Problem details - Write out the data exactly as given, dropping every picture.

Available data section start

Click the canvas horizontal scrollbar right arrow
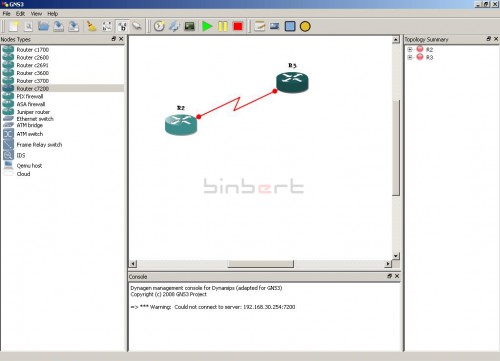The image size is (500, 361). [387, 264]
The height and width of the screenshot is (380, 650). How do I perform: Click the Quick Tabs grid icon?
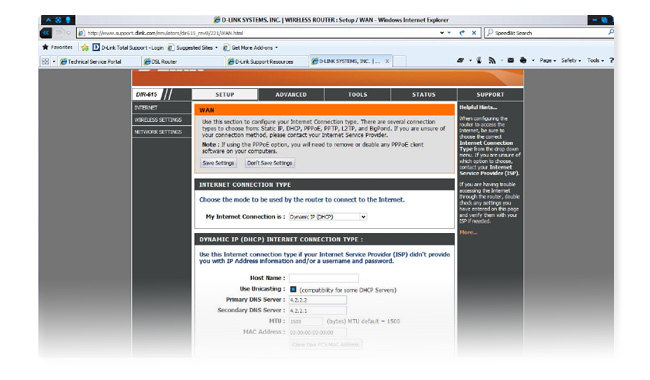[x=45, y=61]
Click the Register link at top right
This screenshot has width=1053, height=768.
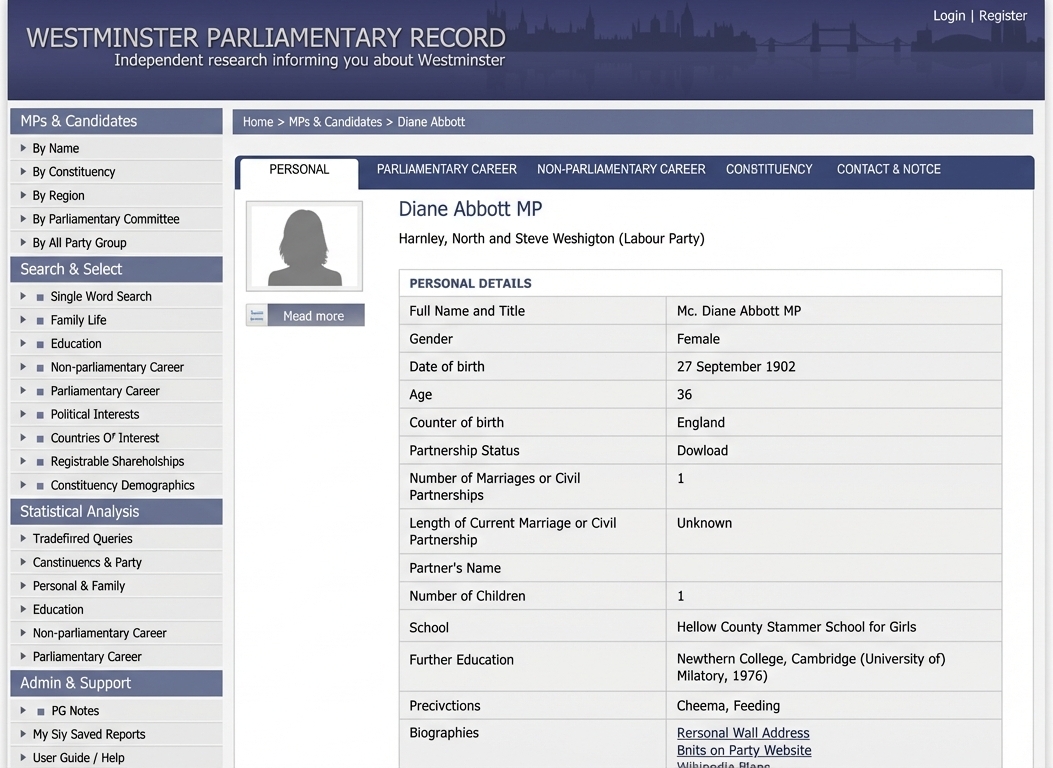pyautogui.click(x=1005, y=15)
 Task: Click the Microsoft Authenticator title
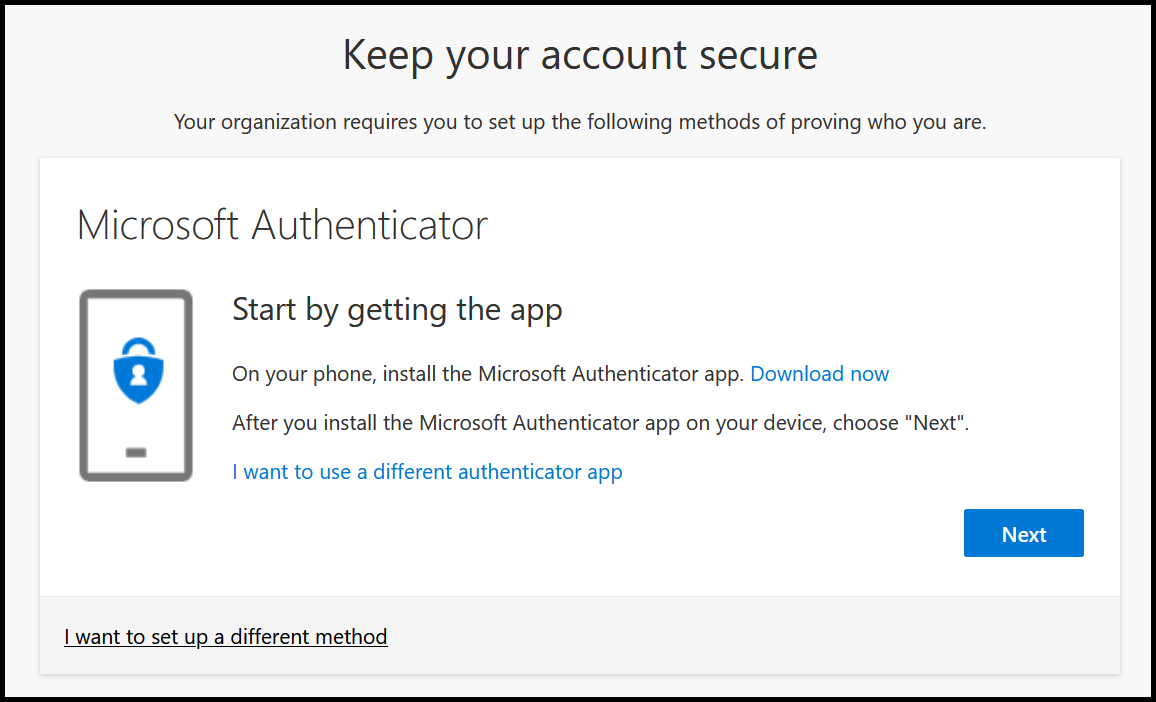(x=282, y=225)
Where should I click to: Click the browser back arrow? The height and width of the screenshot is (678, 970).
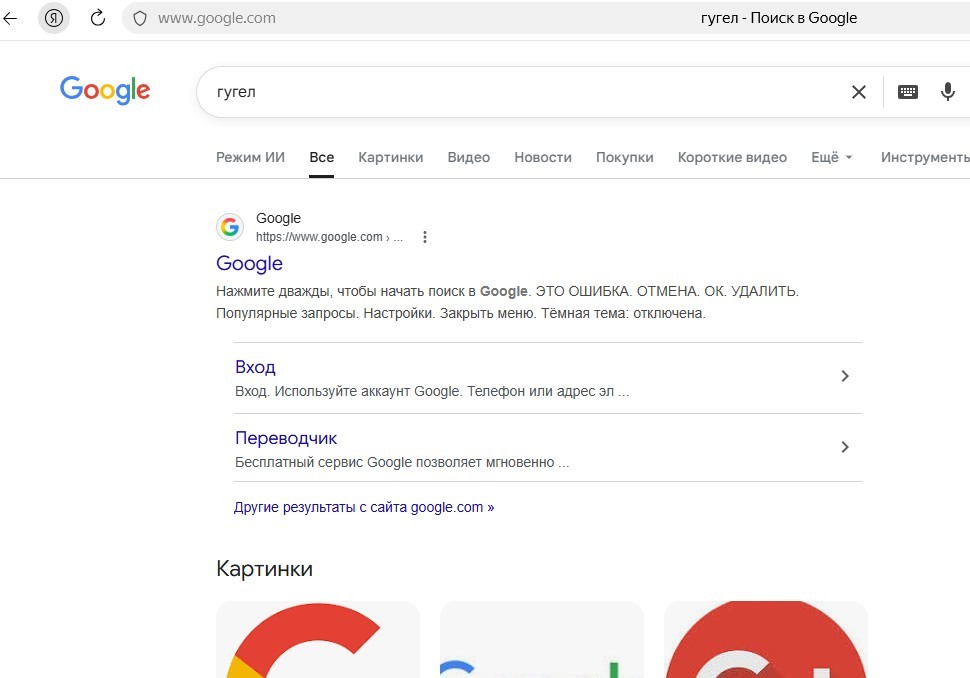pos(10,18)
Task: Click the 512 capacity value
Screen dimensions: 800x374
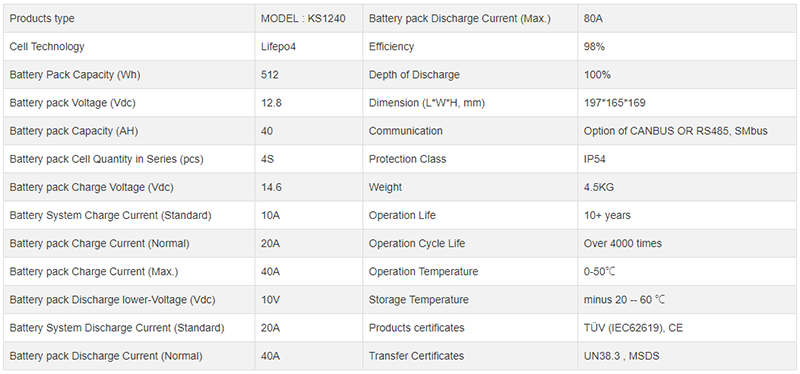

Available data section end

Written response -
Click the canvas horizontal scrollbar right arrow
The image size is (500, 361). [387, 264]
The height and width of the screenshot is (380, 650). How do I perform: Click the Quick Tabs grid icon?
[x=45, y=61]
Click the Register link at top right
This screenshot has width=1053, height=768.
pyautogui.click(x=1005, y=15)
 Task: Click the Microsoft Authenticator title
(x=282, y=225)
Where should I click to: Click the browser back arrow? The height and width of the screenshot is (678, 970).
pos(10,18)
Task: Click the 512 capacity value
Screen dimensions: 800x374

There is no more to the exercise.